(Dataset rows)
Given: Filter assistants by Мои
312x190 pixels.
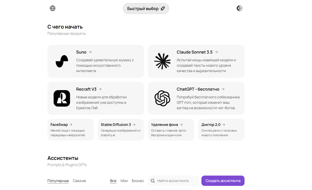Looking at the screenshot, I should pos(124,181).
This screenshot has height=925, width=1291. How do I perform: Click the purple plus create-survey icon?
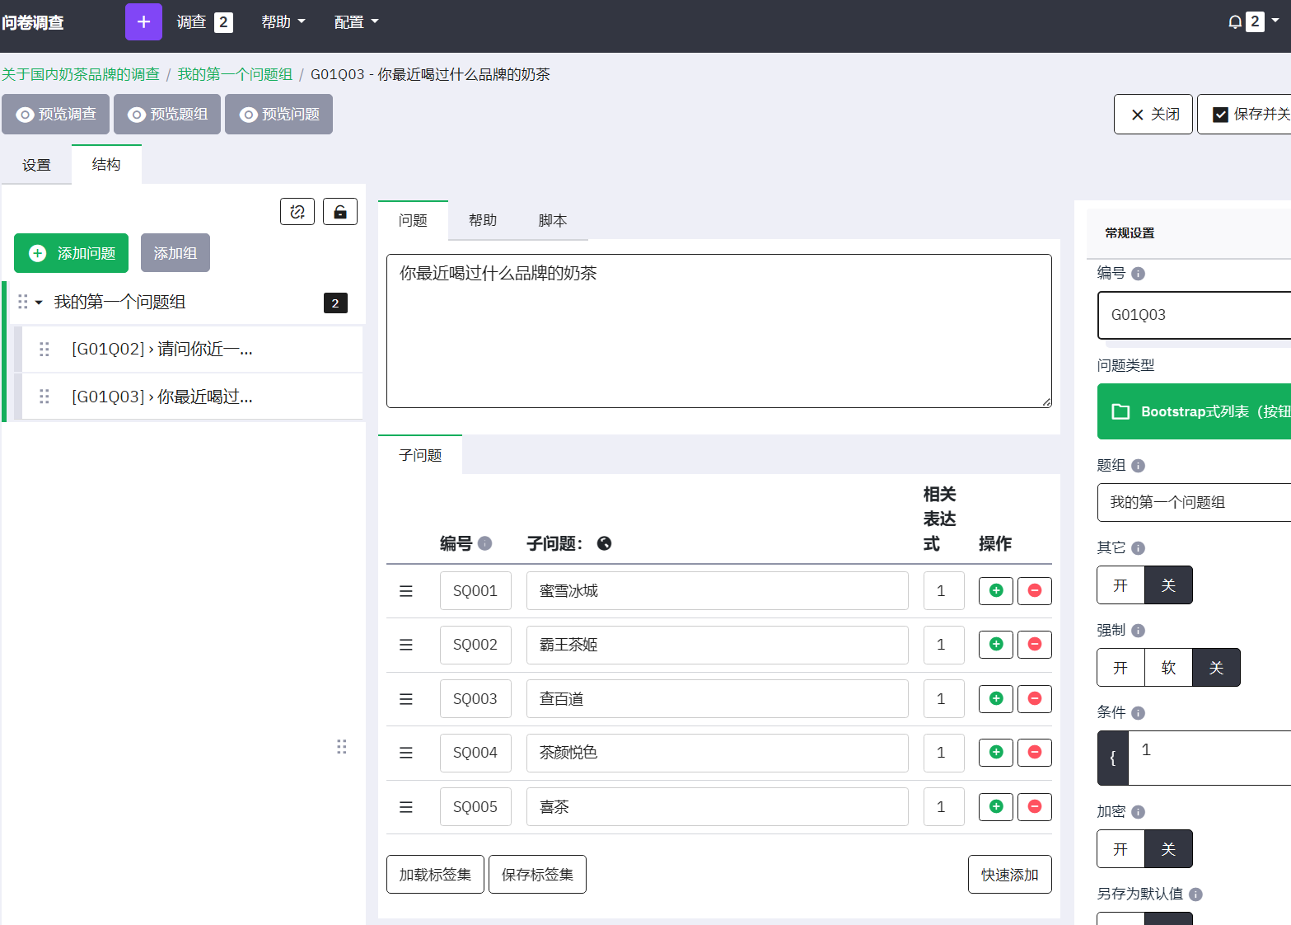pos(143,21)
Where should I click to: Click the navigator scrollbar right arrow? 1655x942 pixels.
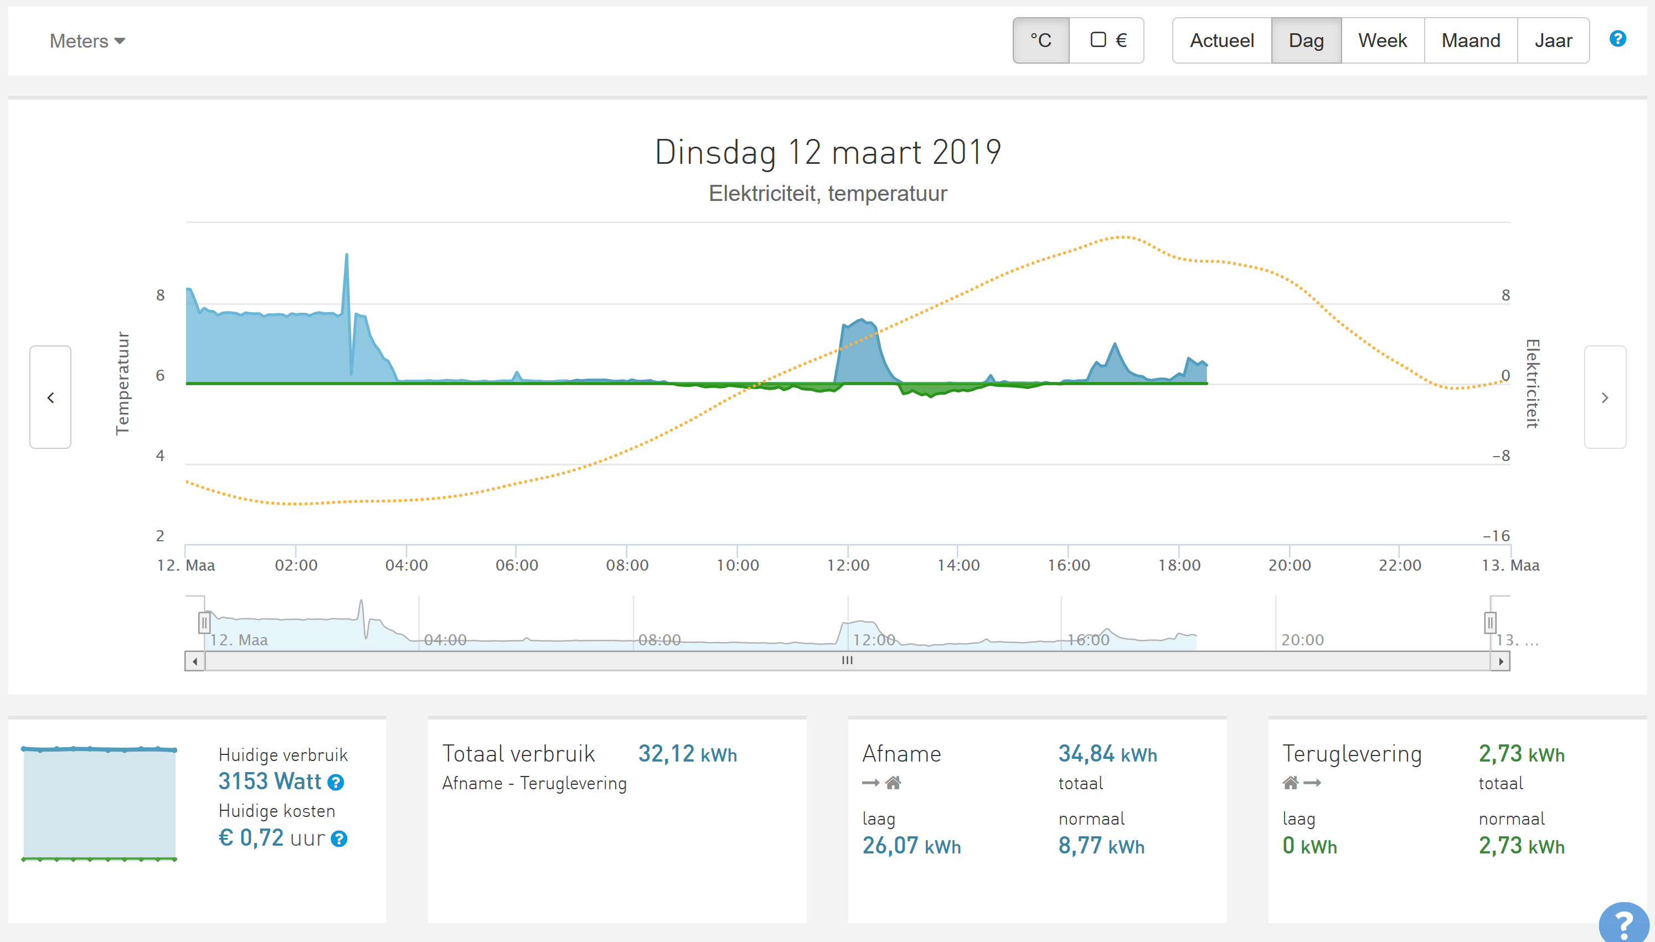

▸ **PROMPT**: Show every line of the records above that contains the string "pixels".

▸ **RESULT OF THIS TASK**:
312x190 pixels.
Where should I click to: Click the navigator scrollbar right arrow? 1655x942 pixels.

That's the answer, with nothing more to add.